I suggest that people ask loudly before surgeries if continuing pain will be the result, and whether a surgical solution can be found.
You can't be loud enough asking about medical treatment. Even minor things can develop into permanent problems.
Radwaste at February 1, 2017 10:01 AM
Well, then...
“One thing that’s always disturbed me: they come up with a new drug for a patient who’s terminal, and the FDA says we can’t … approve the drug, because we don’t want to hurt the patient. But the patient is not going to live more than 4 weeks, [anyway]. So, we're going to be changing a lot of the rules.”
Time to be horrified. That was President Donald Trump saying that. You know, the non-adult.
Radwaste at February 1, 2017 10:24 AM
"You can buy heroin and lots of other drugs about eight blocks from my house."
Hell, Vancouver B. C. is giving away free heroin as a quality of life compassion program.
www.google.com/search?redir_esc=&client=ms-android-boost-us&hl=en-US&oe=utf-8&safe=images&q=vancouver+b.+b.+free+heroin&source=android-browser-type&qsubts=1485979692495
Canvasback at February 1, 2017 12:13 PM
I say we take off and nuke the DEA from orbit.
It's the only way to be sure.
mpetrie98 at February 1, 2017 2:09 PM
Mythspeak, when my wife died, I had a bizarrely hard time getting rid of the prescription drugs - including tablets of Hydromorphone (Dilaudid). The nurses wouldn't take the drugs, etc. I eventually disposed of them in coffee grounds, but I know a lot of people hold on to them with no intention of using them. They just sit there, for months or years, unused. I thought it was a shame I couldn't give them to someone who needed them.

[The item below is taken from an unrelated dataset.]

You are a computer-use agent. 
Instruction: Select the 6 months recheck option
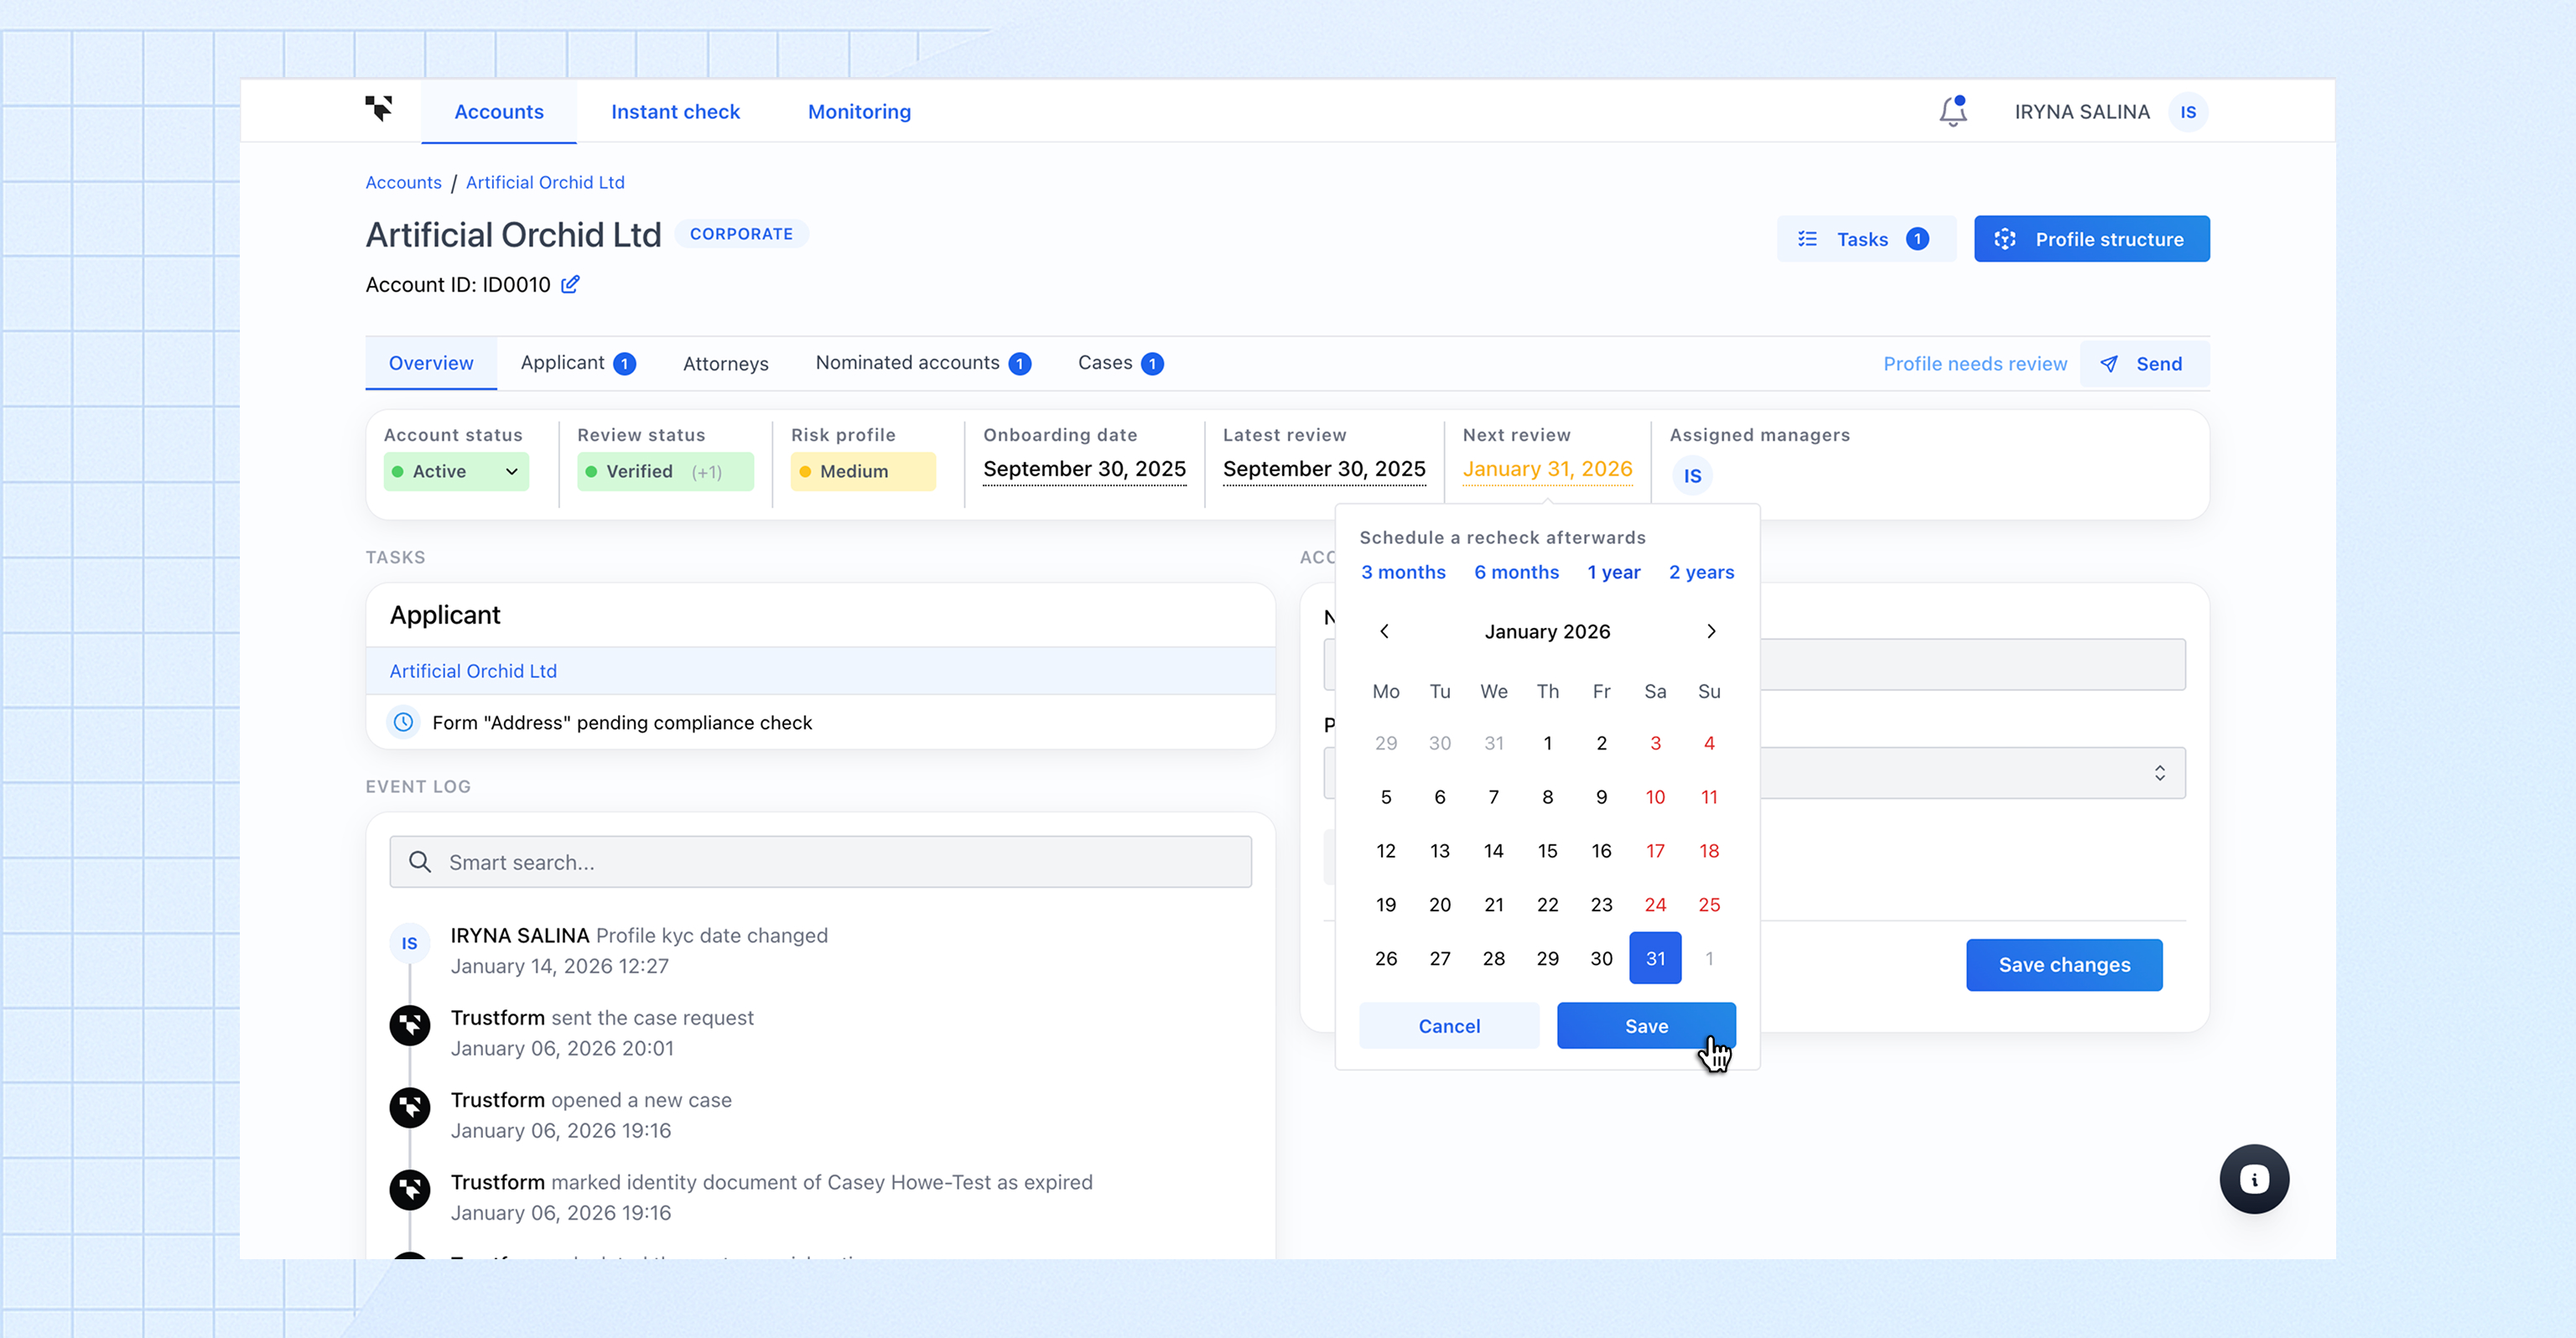1516,572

Sara, I'm sorry your niece (and your whole family) went through, is going through, this. My wife had lung cancer and I remember what the surgeon said about the pain levels that result from thoracic surgery (which my wife did not have).
Here's what I wish we had known:
tell the surgeon/ doctor/ nurses you do not want to leave the hospital without pain medications to use at home; and
before you leave with those medications, use them in the hospital in the same form and in the same concentration.
IV Dilaudid worked well for my wife, but Dilaudid in pill form did nothing for her. Sometimes changing the form of the drug is all is takes to render it useless for you.
(The days she spent at home in pain before we got that handled - those days changed me. I agreed to them when we married, but it is a horror I cannot describe - seriously, whatever it takes, make sure to get pain meds that you have verified work for *you*, before you leave the hospital.)
It can be hard to get the doctor who is on call to get on the phone, or to do more or differently than what your doctor ordered.
Heed Sara's example - do not count on reason and mercy to prevail just because the person you love is screaming in pain. Get what you need and be sure it works for you before you leave the hospital. Discuss contingency plans with your doctor and nurses before you leave the hospital. Write down the names of the drugs, the doctors, the nurses, before you leave the hospital - so if you need to call from home, you have a head start in facilitating the conversation.